• Things to do:
A. In the passage on election anomalies, how many votes in one county did the software switch from Trump to Biden?
B. Please return the text of the passage on election anomalies between "The statistically impossible" and "blue) red flag.", inclusive.

• Supplied passage:

The main character responds: “Fire her. It’s not the first time she stole from you. It’s the first time you caught her.”
The Anomalies
I do not claim that any of the issues listed below are smoking guns that in and of themselves prove anything, only that they deserve attention and scrutiny rather than being too quickly dismissed.
Dead people absentee ballots
Someone on Twitter pointed out:
Turns out 118 year old “William Bradley” voted via absentee ballot in Wayne County, Michigan. William Bradley died in 1984.
How long has this been going on?
Try it for yourself:
https://mvic.sos.state.mi.us/Voter/Index
I indeed checked it for myself and the site did indeed confirm that the dead man received and sent back an absentee ballot. Politifact, which is independent and not biased (we know because they say so), has rated this false because “A city elections official said that no ballot was cast for the now deceased Bradley.” The New York Times assures us that they’re just “run-of-the-mill clerical errors.” Whew! But then, being reassured by the source of your initial distrust (“a city election official”) is hardly compelling. Imagine a murder suspect on trial. Judge: “How do you plead?” Suspect: “Not guilty, Your Honor.” Judge: “Well, that settles that; if you were guilty, you would’ve said so, so the court is adjourned! See you at home, son.” Anyway, the same thing is happening for other names of deceased. At the very least, all deceased names should be double-checked. (And why the heck don’t they, gee I don’t know, purge supercentenarians from their database?)
Software “glitches”
Dozens of Michigan counties used the same software that caused 6,000 votes in one county to switch from Trump to Biden. As a programmer, I’d love to learn how such software “glitches”? I don’t buy it; tabulating software is probably not that complicated. (Keeping the data secure is the more complicated part.) The glitch was either gross human incompetence or voting fraud. Googling around, one can find articles on machine-hacking voter fraud happening before, this from a 2018 election, Beto O’Rourke vs Ted Cruz (was it really that close?):
In essence, security protections in software (operated on voting machines throughout the country) had been purposely disabled or ‘un-activated’; penetration of the machines was possible via online access methods widely understood among reasonably sophisticated IT people; and mismatches in time-stamped dataflows suggest votes were changed.
Again, this isn’t “proof” of fraud, but it does deserve more scrutiny. (Even counties that are “red” and “go to Trump” should be scrutinized; if any totals are artificially manipulated, it would still affect the state’s total.)
Statistical surprises & stuff
Quoting writer Larry Correia here:
The massive turn out alone is a red flag.
But as for doing better…
The late night spikes that were enough to close all the Trump leads are a red flag.
The statistically impossible breakdown of the ratios of these vote dumps is a red flag.
The ratios of these dumps being far better than the percentages in the bluest of blue cities, even though the historical data does not match, red flag.
The ratios of these vote dumps favoring Biden more in these few battlegrounds than the ratio for the rest of the country (even the bluest of the blue) red flag.
Biden outperforming Obama among these few urban vote dumps, even though Trump picked up points in every demographic group in the rest of the country, red flag.
The poll observers being removed. Red flag.
The counters cheering as GOP observers are removed, red flag.
The fact that the dem observers outnumber the GOP observers 3 to 1, red flag (and basis of the first lawsuit filed)

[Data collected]
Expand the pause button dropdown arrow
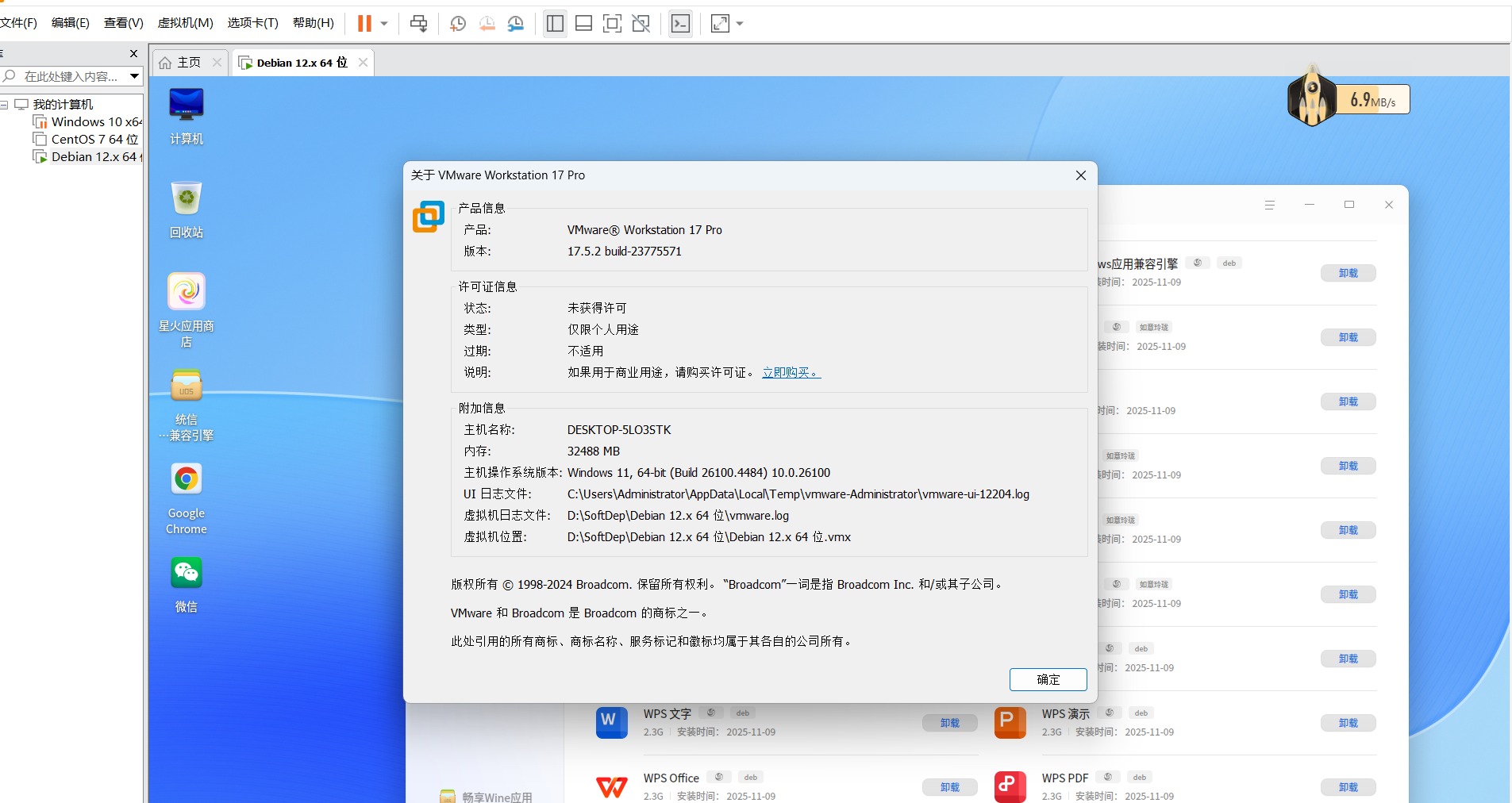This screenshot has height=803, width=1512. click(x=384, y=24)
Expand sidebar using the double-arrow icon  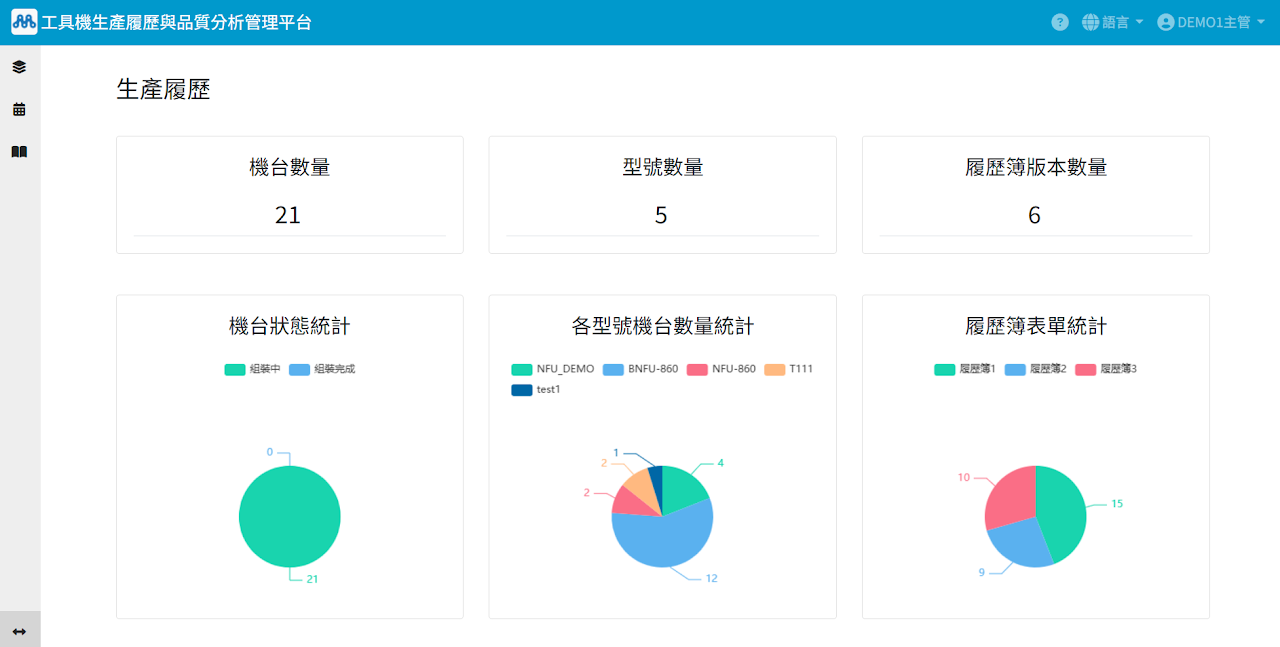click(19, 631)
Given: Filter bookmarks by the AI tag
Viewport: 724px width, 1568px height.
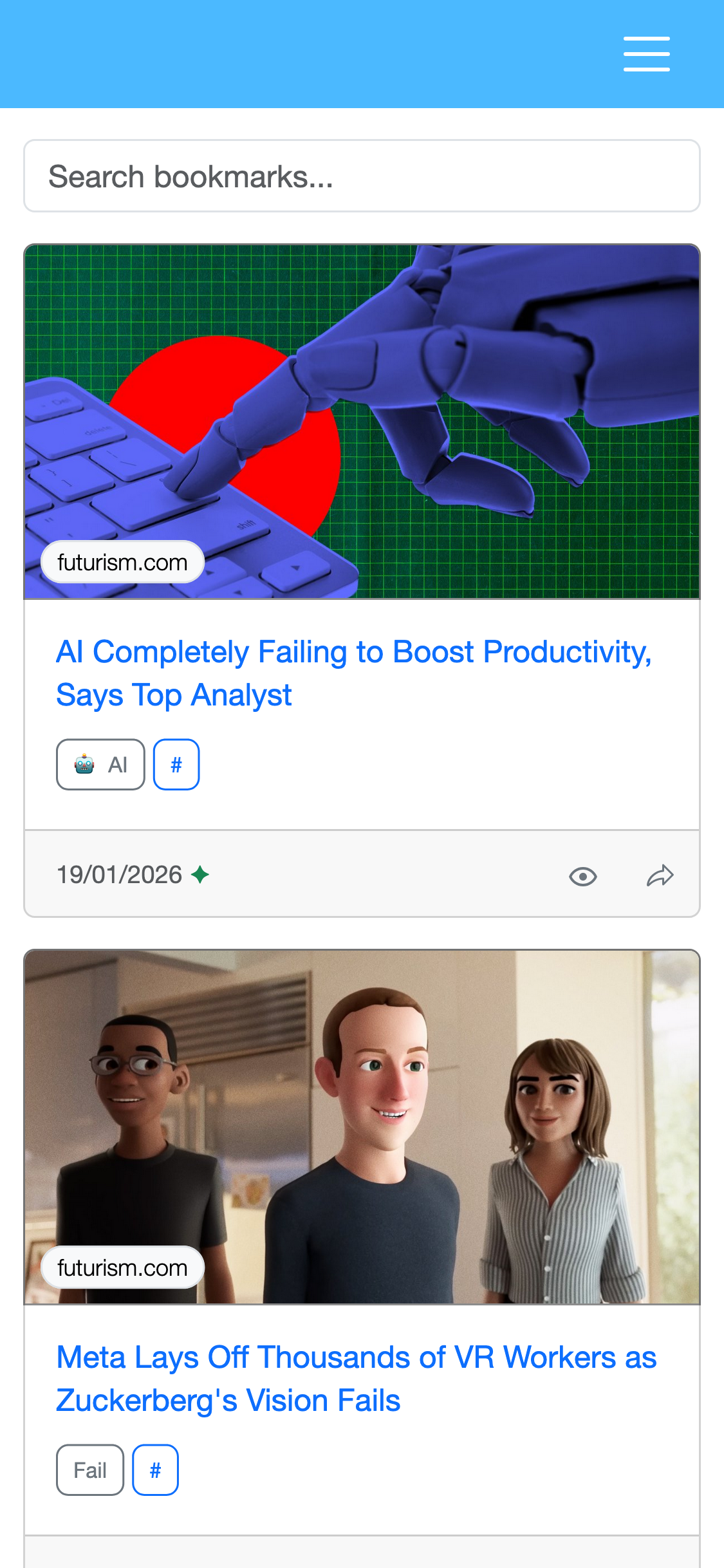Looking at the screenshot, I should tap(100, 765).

* * *

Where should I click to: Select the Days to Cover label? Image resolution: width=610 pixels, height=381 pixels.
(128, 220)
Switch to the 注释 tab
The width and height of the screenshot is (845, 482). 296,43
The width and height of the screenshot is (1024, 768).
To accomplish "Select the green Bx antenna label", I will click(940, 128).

• Solutions to the exercise:
A. 6,000 votes.

B.
The statistically impossible breakdown of the ratios of these vote dumps is a red flag.
The ratios of these dumps being far better than the percentages in the bluest of blue cities, even though the historical data does not match, red flag.
The ratios of these vote dumps favoring Biden more in these few battlegrounds than the ratio for the rest of the country (even the bluest of the blue) red flag.